Priestley suggests that the older generation is out of touch, while the younger generation is much more willing to change.
The next step is to prove it with evidence and analysis.
If you have way too much to say about that topic, you might even want to split it up more! For example, I might want to make one point sentence about how out of touch the older generation is and another about how the younger generation is willing to change.
How is it Different From Your Main Argument?
Well, on the surface, it’s about where they go. You should have one point at the start of every main-body paragraph. For your main argument, though, that should be in your introduction and conclusion. Your main argument is going to be more than one sentence long, too.
But how does your main argument look and sound different? Well, your main argument is much bigger than your point. To get your main argument, you need to add all your points together and find a way to link them all together.
Let’s look at the example from An Inspector Calls again. Here are my points:
- Priestley suggests that the older generation is out of touch, while the younger generation is much more willing to change.
- He makes the audience feel anger and frustration towards the older generation and contrasts that with a feeling of hope towards the younger generation.
- He highlights that the older generation is obsessed with image while the younger generation is willing to own up to its mistakes.
- Priesley implies that the older generation is the source of problems for the working class.
Now, I need to connect all of these points into a bigger argument. It’s like creating a story out of all of the things I’ve said. It would look something like this:
Priestley presents the younger generation as being much better than the older generation. They are more sympathetic, more open to change and less superficial. That is supposed to make the audience feel critical of the actions of people in the past and more hopeful for a better future.
You see how it’s basically putting everything you’ve said in your points together? If you’re clever, you can also make a sentence about why the writer would want to present that theme or character in that particular way. That gives you the chance to talk about historical context, which adds some extra marks.
What is a Bad Point Sentence?
Bad point sentences are the ones that forget to talk about the effect the writer wants to have on their reader/audience.
I see a lot of students starting paragraphs by talking about the devices that the writer has used. Their paragraphs look something like this:
One way that Shakespeare explores Macbeth’s ambition is through his use of adjectives.
Now, that might work for a grade 4 or 5! However, there are some problems with it if you are trying to hit the higher grades in your GCSE:
- If you don’t talk about the message or emotion straight away, you’ll probably forget to mention it at all.

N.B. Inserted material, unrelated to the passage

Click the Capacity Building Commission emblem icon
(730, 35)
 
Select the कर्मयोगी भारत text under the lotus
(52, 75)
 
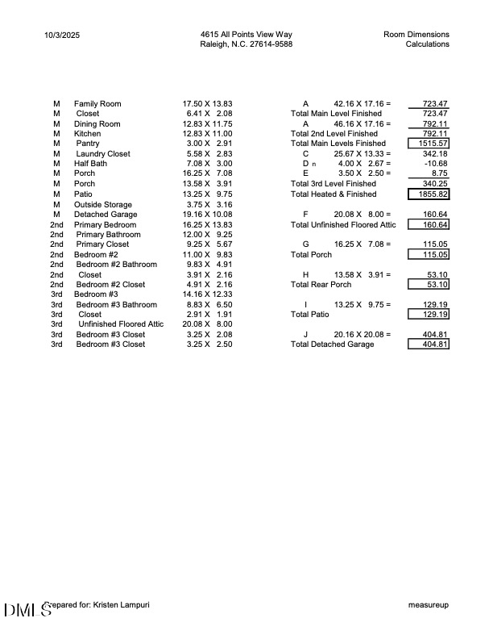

- There are plenty of ways that the writer could choose to present the theme or character. Shakespeare could make ambition seem like either a good or bad thing, for example. If you’re not telling the examiner what the writer is saying about the theme or character, you’re being too vague.
- It limits your whole paragraph to talking about one device. So, there is only one example of that device, your paragraph is going to be very short!
- The writer doesn’t only use that type of device for that purpose. Shakespeare doesn’t reserve adjectives for the specific purpose of exploring Macbeth’s ambition.
- That device also isn’t the only way the writer might choose to show that purpose. Shakespeare has plenty of other ways to explore ambition.
- It can sound repetitive, childish and awkward.
Sure, you can still get high marks if you remember to add the effect on the reader/audience somewhere else. However, it’s clunky and won’t work past your GCSEs. So, don’t get into bad habits. It will make it much harder for you to get good grades.